I spoke about the Ocean Changemaker Mindset at the Ocean-Climate Nexus event at London Business School, organised by Amal Ketata.
Key points from my talk:
🌊 To develop an ocean changemaker mindset we need to start with the integrated nature of the problem (the polycrisis) to ensure an integrated set of solutions.
🌊 The climate crisis doesn’t just play out in the ocean, the seas also offer crucial solutions to each of the planetary crises. For example, blue carbon ecosystems such as mangroves, tidal salt marshes and seagrass are a more efficient carbon sink than many terrestrial solutions.
🌊 Albert Einstein said, you can’t solve a problem with the same mind that created it. We therefore need to embrace mindset shifts to ensure decision-makers develop an ocean mindset.
🌊 A just and regenerative ocean mindset goes beyond risk mitigation, zero harm and do good mindsets. It embraces the ocean as a source of regeneration and sees humans as part of the ocean. It aims at changing the goals of critical systems (such as food and energy) from extraction to regeneration and justice.

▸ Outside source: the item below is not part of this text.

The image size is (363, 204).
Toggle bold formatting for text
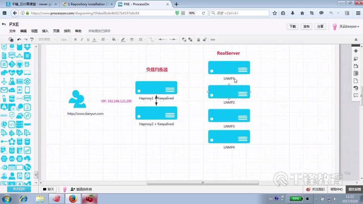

🌊 Key shifts are needed to embed the ocean mindset in decision-making, including a stronger focus on the quality of transitions, causes (rather than symptoms), and more decentralised governance models.
The Blue Earth Forum (part of the Blue Earth Summit) also put the ocean on the agenda. See my separate summary article of the event here.
It is up to us in the ocean community to keep pushing for the ocean to be more prominent as a source of climate solutions. Onwards and upwards!